C'est aussi le mantra qui anime le groupe AccorHotels, déterminé à faire de sa nouvelle application le partenaire de voyage privilégié de ses clients, depuis la réservation jusqu'à la chambre d'hôtel. 

La migration de ses utilisateurs s'est effectuée en deux temps. "Courant juin 2015, plus aucune application de la marque n'était téléchargeable. Ensuite, nous avons fait basculer le parc installé vers la nouvelle application ombrelle grâce à des mécaniques de push", résume Renaud Japiot. L'occasion pour AccorHotels de faire le deuil de toute une partie des mobinautes qui n'utilisaient pas les applications téléchargées depuis belle lurette… et n'iront sans doute pas sur la nouvelle.

"Il faut accepter cette déperdition et arrêter de raisonner uniquement en nombre de téléchargements pour regarder le véritable taux d'engagement de votre application", assène Renaud Japiot. D'autant que la migration permet de réveiller certains inactifs en les incitant via des push à basculer sur une application plus complète, qu'ils recommenceront à utiliser.

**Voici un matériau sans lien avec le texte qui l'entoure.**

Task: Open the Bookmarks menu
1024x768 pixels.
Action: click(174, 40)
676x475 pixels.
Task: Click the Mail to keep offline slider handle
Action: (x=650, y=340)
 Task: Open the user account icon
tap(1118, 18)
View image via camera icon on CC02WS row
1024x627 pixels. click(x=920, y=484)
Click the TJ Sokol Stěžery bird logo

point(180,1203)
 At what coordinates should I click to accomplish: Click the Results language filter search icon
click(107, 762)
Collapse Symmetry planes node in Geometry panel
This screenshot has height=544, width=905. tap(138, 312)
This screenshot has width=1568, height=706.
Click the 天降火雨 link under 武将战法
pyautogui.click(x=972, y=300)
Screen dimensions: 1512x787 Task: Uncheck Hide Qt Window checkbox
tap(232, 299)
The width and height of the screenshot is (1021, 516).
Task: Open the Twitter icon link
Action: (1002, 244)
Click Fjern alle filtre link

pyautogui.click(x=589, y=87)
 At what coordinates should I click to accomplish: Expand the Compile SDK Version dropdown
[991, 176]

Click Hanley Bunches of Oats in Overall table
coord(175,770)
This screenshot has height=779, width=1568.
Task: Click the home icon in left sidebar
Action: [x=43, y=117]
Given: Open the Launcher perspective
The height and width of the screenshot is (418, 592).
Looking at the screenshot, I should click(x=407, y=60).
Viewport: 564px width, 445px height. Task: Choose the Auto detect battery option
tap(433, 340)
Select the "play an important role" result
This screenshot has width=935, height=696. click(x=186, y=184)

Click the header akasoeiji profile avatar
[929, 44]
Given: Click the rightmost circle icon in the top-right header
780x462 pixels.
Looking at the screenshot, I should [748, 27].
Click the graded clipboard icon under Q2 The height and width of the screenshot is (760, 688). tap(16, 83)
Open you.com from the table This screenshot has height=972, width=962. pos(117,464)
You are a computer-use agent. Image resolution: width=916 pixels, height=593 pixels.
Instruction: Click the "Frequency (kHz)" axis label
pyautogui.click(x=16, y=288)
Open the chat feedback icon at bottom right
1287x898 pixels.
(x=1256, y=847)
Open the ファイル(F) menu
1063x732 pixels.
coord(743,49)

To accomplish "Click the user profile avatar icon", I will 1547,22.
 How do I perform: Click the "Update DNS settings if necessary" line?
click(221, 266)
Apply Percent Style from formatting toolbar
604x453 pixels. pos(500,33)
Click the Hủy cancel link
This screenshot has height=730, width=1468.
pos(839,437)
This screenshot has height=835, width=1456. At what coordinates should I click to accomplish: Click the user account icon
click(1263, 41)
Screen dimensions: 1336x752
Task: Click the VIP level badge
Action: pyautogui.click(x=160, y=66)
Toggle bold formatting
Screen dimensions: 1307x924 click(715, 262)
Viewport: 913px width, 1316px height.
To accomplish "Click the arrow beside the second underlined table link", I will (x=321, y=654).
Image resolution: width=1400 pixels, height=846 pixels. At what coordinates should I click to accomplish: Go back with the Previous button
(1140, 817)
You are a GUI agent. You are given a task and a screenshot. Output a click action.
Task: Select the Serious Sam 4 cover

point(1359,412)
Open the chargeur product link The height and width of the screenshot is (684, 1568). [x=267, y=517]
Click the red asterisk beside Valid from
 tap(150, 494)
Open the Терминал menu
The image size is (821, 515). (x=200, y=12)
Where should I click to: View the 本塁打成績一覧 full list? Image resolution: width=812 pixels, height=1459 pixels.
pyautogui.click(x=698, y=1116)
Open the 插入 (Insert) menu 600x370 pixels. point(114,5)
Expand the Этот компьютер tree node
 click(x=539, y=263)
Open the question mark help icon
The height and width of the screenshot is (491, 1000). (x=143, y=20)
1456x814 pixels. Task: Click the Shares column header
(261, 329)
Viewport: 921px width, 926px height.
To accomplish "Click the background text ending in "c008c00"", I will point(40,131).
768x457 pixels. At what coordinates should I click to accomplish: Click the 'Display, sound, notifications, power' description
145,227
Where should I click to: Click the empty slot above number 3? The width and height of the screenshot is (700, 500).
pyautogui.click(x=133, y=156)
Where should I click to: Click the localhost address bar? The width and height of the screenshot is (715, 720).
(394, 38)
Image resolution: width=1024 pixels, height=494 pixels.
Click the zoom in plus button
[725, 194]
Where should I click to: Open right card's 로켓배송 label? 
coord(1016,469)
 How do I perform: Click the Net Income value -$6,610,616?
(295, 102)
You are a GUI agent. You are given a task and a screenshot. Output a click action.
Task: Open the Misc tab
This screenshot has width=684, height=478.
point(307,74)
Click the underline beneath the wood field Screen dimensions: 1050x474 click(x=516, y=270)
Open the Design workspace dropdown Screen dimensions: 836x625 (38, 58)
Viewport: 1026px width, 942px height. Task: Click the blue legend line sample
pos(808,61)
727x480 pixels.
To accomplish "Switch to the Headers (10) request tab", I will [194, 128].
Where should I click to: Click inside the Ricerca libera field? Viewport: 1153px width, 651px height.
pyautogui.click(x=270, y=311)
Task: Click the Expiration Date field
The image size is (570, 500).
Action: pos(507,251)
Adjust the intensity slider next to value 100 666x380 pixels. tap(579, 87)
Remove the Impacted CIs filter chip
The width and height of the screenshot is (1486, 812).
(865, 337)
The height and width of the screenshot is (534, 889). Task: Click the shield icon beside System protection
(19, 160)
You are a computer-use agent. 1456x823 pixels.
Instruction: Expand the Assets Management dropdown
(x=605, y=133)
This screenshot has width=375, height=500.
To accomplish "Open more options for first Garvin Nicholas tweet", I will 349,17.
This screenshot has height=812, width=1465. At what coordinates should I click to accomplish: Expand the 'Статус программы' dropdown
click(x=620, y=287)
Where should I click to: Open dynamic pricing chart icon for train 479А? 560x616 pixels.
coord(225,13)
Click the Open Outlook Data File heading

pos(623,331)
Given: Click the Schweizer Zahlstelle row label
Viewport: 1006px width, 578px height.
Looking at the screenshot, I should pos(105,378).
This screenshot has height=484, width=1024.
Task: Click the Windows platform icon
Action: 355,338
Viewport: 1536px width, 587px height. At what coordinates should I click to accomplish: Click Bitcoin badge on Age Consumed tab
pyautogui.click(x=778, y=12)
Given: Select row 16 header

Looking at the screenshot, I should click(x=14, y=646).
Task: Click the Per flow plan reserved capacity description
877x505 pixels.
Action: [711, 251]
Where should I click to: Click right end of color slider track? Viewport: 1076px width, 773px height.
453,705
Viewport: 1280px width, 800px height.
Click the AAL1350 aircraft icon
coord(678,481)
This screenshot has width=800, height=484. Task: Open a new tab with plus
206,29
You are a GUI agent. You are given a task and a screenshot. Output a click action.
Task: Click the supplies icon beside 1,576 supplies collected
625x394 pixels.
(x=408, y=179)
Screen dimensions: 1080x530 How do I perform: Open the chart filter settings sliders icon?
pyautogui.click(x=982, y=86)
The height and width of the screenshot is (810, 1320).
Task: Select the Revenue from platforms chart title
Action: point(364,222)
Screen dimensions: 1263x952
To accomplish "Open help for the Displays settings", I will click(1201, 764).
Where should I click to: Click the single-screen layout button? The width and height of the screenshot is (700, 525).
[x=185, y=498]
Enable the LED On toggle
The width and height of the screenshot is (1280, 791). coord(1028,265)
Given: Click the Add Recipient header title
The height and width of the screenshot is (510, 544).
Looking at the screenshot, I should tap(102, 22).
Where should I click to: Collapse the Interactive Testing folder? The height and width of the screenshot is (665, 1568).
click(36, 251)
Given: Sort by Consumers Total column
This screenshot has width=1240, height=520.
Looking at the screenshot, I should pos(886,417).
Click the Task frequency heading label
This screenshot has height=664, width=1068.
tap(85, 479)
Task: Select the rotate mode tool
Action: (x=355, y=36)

Réussir à tout retrouver au sein d'un même espace

L'enjeu est ensuite de combler les attentes de la majorité des utilisateurs au sein du nouvel espace. "Tout est question de consistance. Un utilisateur qui cherche en priorité une marque B doit pouvoir la trouver. Un autre qui recherche un service désormais indisponible doit être, lui, traité avec pédagogie." On touche ici du doigt à une problématique que Renaud Menerat estime être comme "le" sujet des marques sur le mobile en 2016 : la personnalisation de l'expérience utilisateur.

L'enjeu 2016 : une appli personnalisée et contextualisée 

"L'application doit s'adapter au contexte d'utilisation et cesser de perturber le mobinaute avec des fonctionnalités qui ne lui sont pas prioritaires à l'instant T", explique-t-il.

Une intelligence qui doit permettre à une application comme AccorHotels d'adapter sa homepage aux attentes du client, selon qu'il veuille réserver une nuitée, qu'il veuille faire son "check-in" ou qu'il recherche des informations sur les activités proposées dans les environs de son hôtel.

Pas évident de concilier exhaustivité et pertinence pour une marque qui, comme AccorHotels, répertorie près de 4 000 hôtels et est disponible dans 18 langues. Mais une nécessité tant il est devenu compliqué de sortir du lot, a fortiori lorsque l'on est une marque et que son application n'implique pas une utilisation quotidienne. "Une plus grande exhaustivité peut parfois sauver l'application et lui garder sa place parmi la trentaine d'heureux élus qui peuplent en moyenne chaque smartphone", analyse Renaud Japiot. Autrement dit, se recentrer pour optimiser ses chances de survie.